Von Stephan Schöttl |KaufbeurenDie Parklücke ist eng. Doch es müsste reichen. Denkste. Ein dumpfer Stoß, splitternde Rückleuchten und Dellen am angefahrenen Auto. Niemand hat etwas gesehen - also nichts wie weg. "Die Unfallflucht ist zu einem echten Volkssport geworden", sagt Werner Lades. Gemeinsam mit Hans Kirchner macht er sich bei der Kaufbeurer Polizei auf die Suche nach flüchtigen Autofahrern. Und die werden in der Tat immer mehr. In ganz Bayern sind es inzwischen rund 65000 pro Jahr, in Kaufbeuren wurden im vergangenen Jahr 266 Unfallfluchten angezeigt. 103 davon klärten die Polizisten auf.
Die Arbeit der Polizei beginnt mit der Besichtigung der Unfallstelle. In den meisten Fällen übernehmen diese Aufgabe noch die diensthabenden Streifen. Danach allerdings steigen auch Lades und Kirchner ein. Es werden Spuren wie Lacksplitter und Fahrzeugteile eingesammelt, der Unfallort fotografiert, Zeugen befragt. Im Büro puzzeln die beiden Einzelteile zusammen und fahnden unter der Lupe mit Hilfe von Lack- und Farbspuren nach möglichen Fahrzeugtypen. Dabei helfen zwar oftmals das Internet, Autokataloge oder das Register des Kraftfahrtbundesamtes. "Es ist aber auch das gewisse Quäntchen Glück notwendig", sagt Kirchner.
Etwa 40 Prozent der Unfallfluchten, die von der Polizei verfolgt werden, klären sich früher oder später auf. "Manchmal haben wir einen Fall nach 20 Minuten bereits erledigt, manchmal brauchen wir vier bis fünf Wochen", erklärt Lades. Je länger die Ermittlungen andauern, desto schwerer sei die Arbeit. Zwei Jahre haben die Unfallfluchtfahnder Zeit, dann verjährt die Straftat.
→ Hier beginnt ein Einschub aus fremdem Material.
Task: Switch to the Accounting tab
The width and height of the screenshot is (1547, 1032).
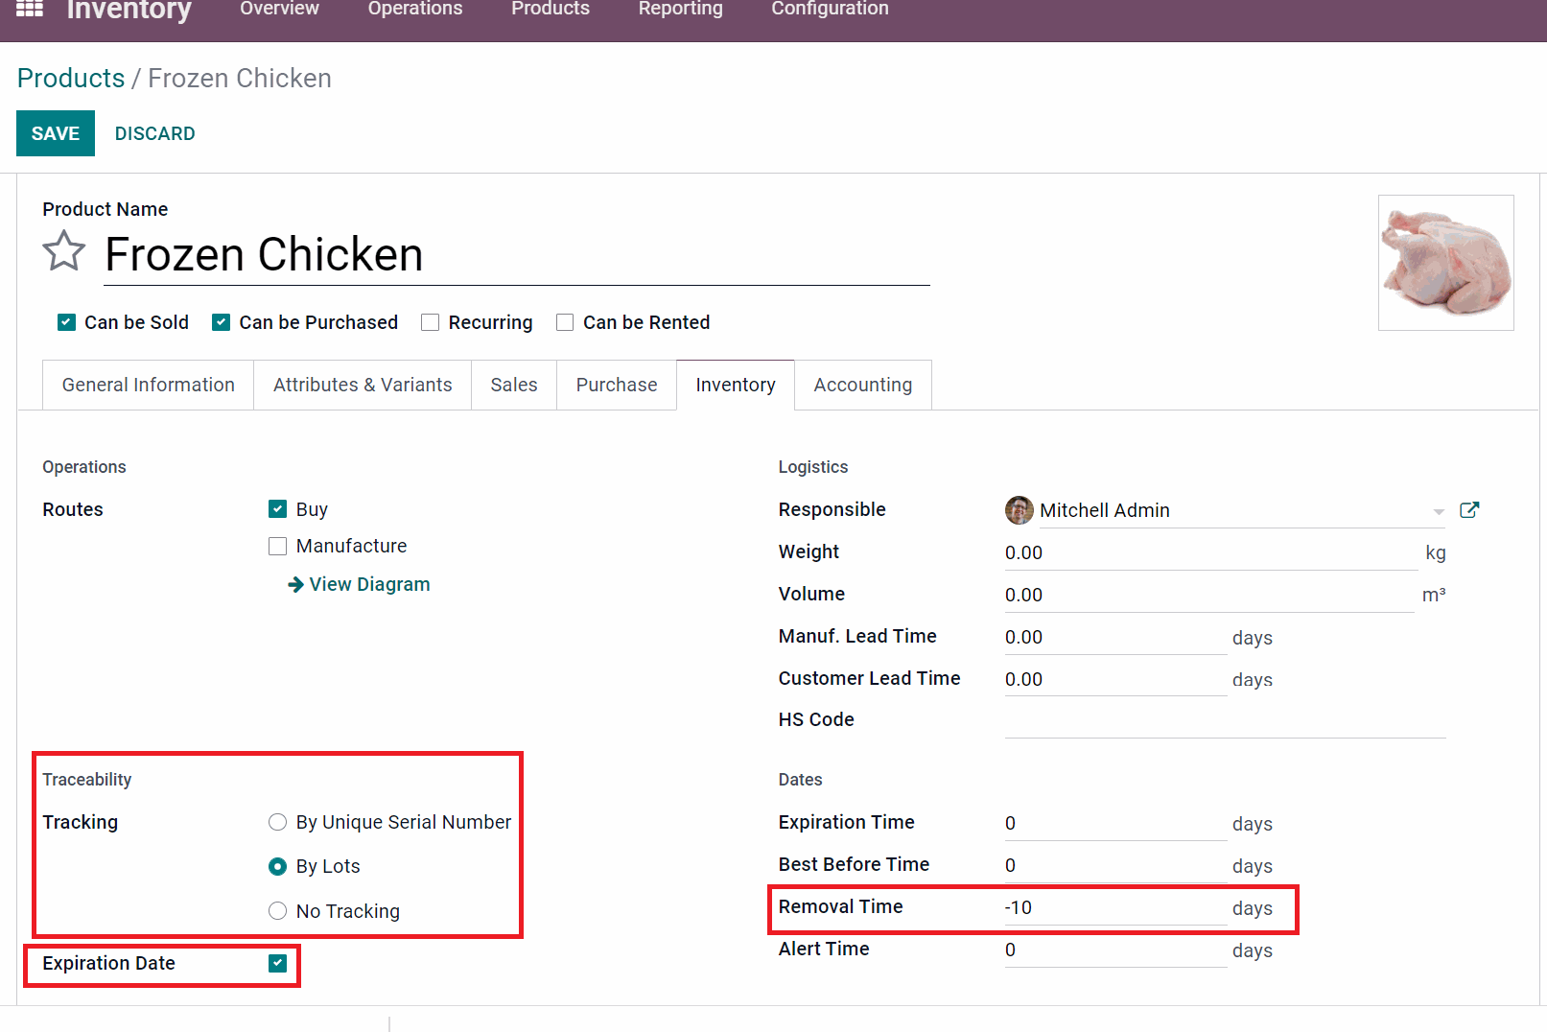Action: 862,385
Die Kriminaltechnik sei inzwischen aber so weit fortgeschritten, dass die Unfälle fast gänzlich rekonstruiert werden können. In vielen Fällen wird mit Gutachtern und Staatsanwaltschaft gemeinsam gearbeitet. Etwa dann, wenn sich die beiden Polizisten nicht einig sind, ob sich der Aufwand der Ermittlungen bei kleineren Schäden überhaupt lohnt. Lades erinnert sich an einen speziellen Fall: Er fahndete nach einem Fiat Uno, einem echten Massenprodukt.
Er hatte eindeutige Hinweise, Baujahr und Kennzeichen bereits eingeschränkt. "Am Ende hatte ich 1300 Autos, die in Frage kommen", sagt er. 150 davon fuhr er direkt an. Ergebnislos. "So sieht unsere tägliche Arbeit aus", meint Kirchner. Hauptmotiv für die Flucht nach einem Unfall sei die Angst vor dem Verlust des Führerscheins - sollte der Unfall unter Alkoholeinfluss passiert sein. "Viele haben aber auch Angst, dass die Versicherung teurer wird", sagt Kirchner. Ältere Menschen hingegen würden oft angeben, den Unfall gar nicht bemerkt zu haben. Inzwischen haben die Polizisten auch mit einem anderen Phänomen zu kämpfen: den vorgetäuschten Unfallfluchten. "Wir müssen tatsächlich oft erst einmal herausfinden, ob es wirklich einen Unfall gab", meint Lades. Knapp zehn Prozent aller Anzeigen seien fingiert - in erster Linie aus Scham oder Angst, den Unfall einzugestehen.